**EXCERPT TO READ:**
···

Blob Blame History Raw
OpenSM Performance manager HOWTO
================================

Introduction
============

OpenSM now includes a performance manager which collects port counters from
the subnet and stores them internally in OpenSM.

Some of the features of the performance manager are:

	1) Collect port data and error counters per v1.2.1 spec and store in
	   64 bit internal counts.
	2) Automatic reset of counters when they reach approximately 3/4 full.
	   (While not guaranteeing that counts will not be missed, this does
	   keep counts incrementing as best as possible given the current
	   spec limitations.)
	3) Basic warnings in the OpenSM log on "critical" errors like symbol
	   errors.
	4) Automatically detects "outside" resets of counters and adjusts to
	   continue collecting data.
	5) Can be run when OpenSM is in standby or inactive states in
	   addition to master state.

Known issues are:

	1) Data counters will be lost on high data rate links.  Sweeping the
	   fabric fast enough for even a DDR link is not practical.
	2) Default partition support only.


Setup and Usage
===============

Using the Performance Manager consists of 3 steps:

	1) compiling in support for the perfmgr (Optionally: the console
	   socket as well)
	2) enabling the perfmgr and console in opensm.conf
	3) retrieving data which has been collected.
	   3a) using console to "dump data"
	   3b) using a plugin module to store the data to your own
	       "database"

Step 1: Compile in support for the Performance Manager
------------------------------------------------------

At this time, it is really best to enable the console socket option as well.
OpenSM can be run in an "interactive" mode.  But with the console socket
option turned on one can also make a connection to a running OpenSM.  By
default, only "loopback" is enabled with the console with socket being a
compile time option.  Regardless, please be aware of your network security
configuration for as the commands presented in the console can affect the
operation of your subnet.


Step 2: Enable the perfmgr and console in opensm.conf
-----------------------------------------------------

Turning the Performance Manager on is pretty easy, set the following options in
the opensm.conf config file.  (Default location is
/usr/local/etc/opensm/opensm.conf)

	# Turn it all on
	perfmgr TRUE

	# redirection enable
	perfmgr_redir TRUE

	# sweep time in seconds
	perfmgr_sweep_time_s 180

	# Max outstanding queries
	perfmgr_max_outstanding_queries 500

	# Ignore CAs on sweep
	perfmgr_ignore_cas FALSE

	# Remove missing nodes from DB
	perfmgr_rm_nodes TRUE

	# Log error counters to opensm.log
	perfmgr_log_errors TRUE

	# Query PerfMgt Get(ClassPortInfo) for extended capabilities
	# Extended capabilities include 64 bit extended counters
	# and transmit wait support
	perfmgr_query_cpi TRUE

	# Log xmit_wait errors
	perfmgr_xmit_wait_log FALSE

	# If logging xmit_wait's; set threshold
	perfmgr_xmit_wait_threshold 65535

	# Dump file to dump the events to
	event_db_dump_file /var/log/opensm_port_counters.log

Also, enable the console socket and configure the port for it to listen to if
desired.

···

**MATERIAL:**
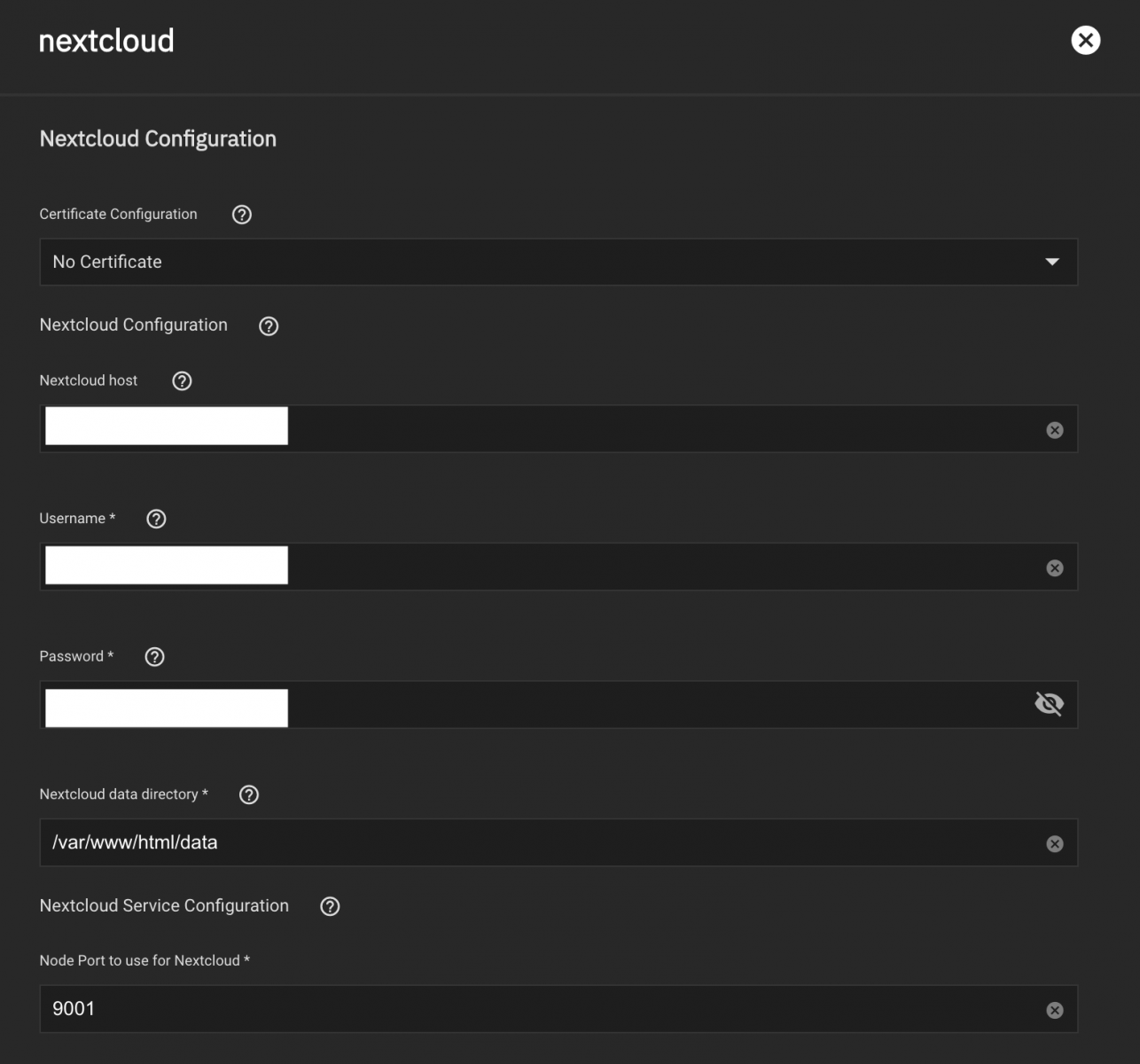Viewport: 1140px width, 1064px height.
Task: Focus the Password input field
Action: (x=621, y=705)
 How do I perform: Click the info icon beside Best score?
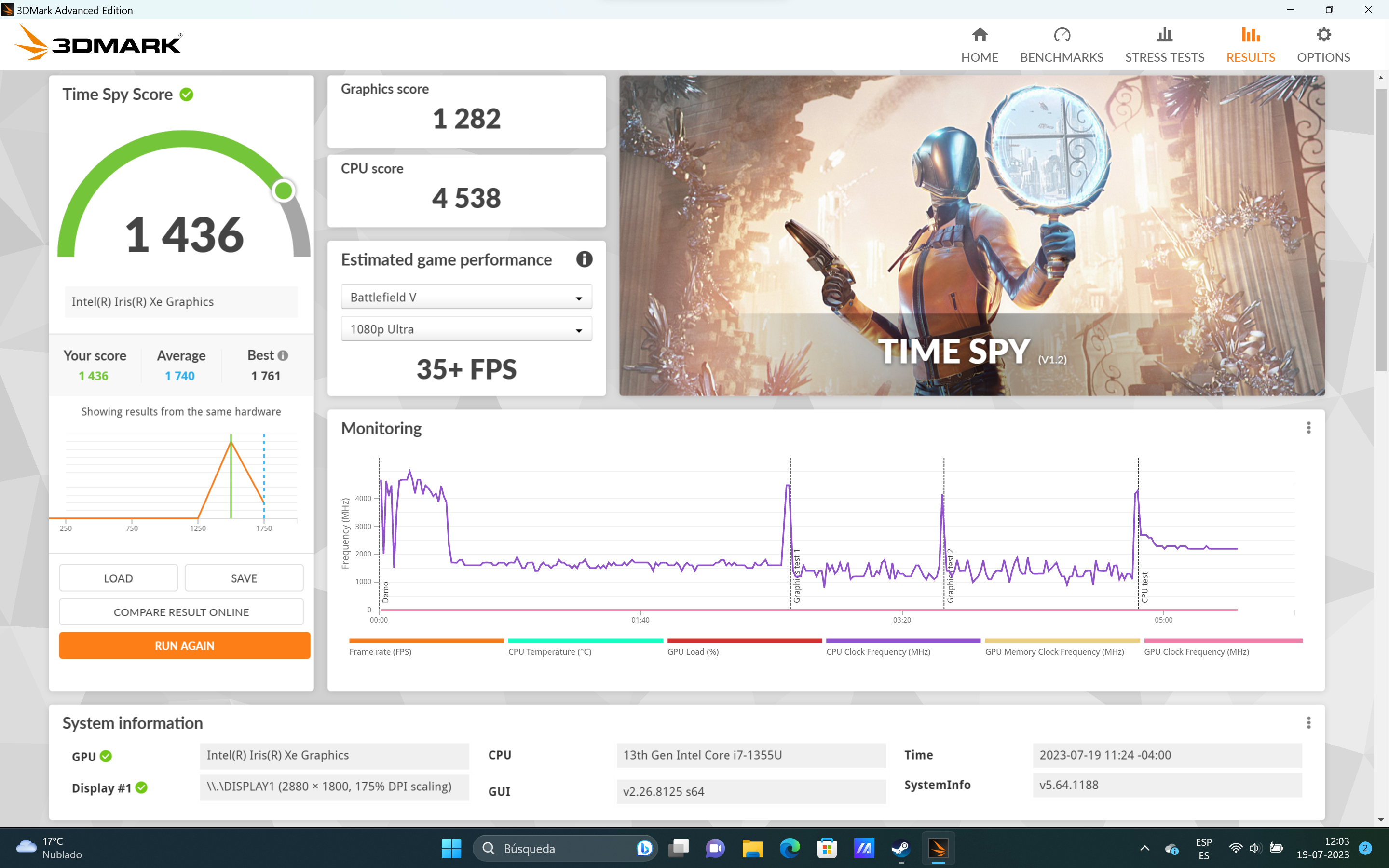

···

**REQUIRED WORK:**
**1.** Transcribe the OpenSM performance manager HOWTO from "Introduction" to "bit internal counts.".
**2.** In the OpenSM performance manager HOWTO, list every opensm.conf option the Step 2 settings set to TRUE.

**RESPONSES IN ORDER:**
**1.**
Introduction
============

OpenSM now includes a performance manager which collects port counters from
the subnet and stores them internally in OpenSM.

Some of the features of the performance manager are:

	1) Collect port data and error counters per v1.2.1 spec and store in
	   64 bit internal counts.

**2.**
perfmgr
perfmgr_redir
perfmgr_rm_nodes
perfmgr_log_errors
perfmgr_query_cpi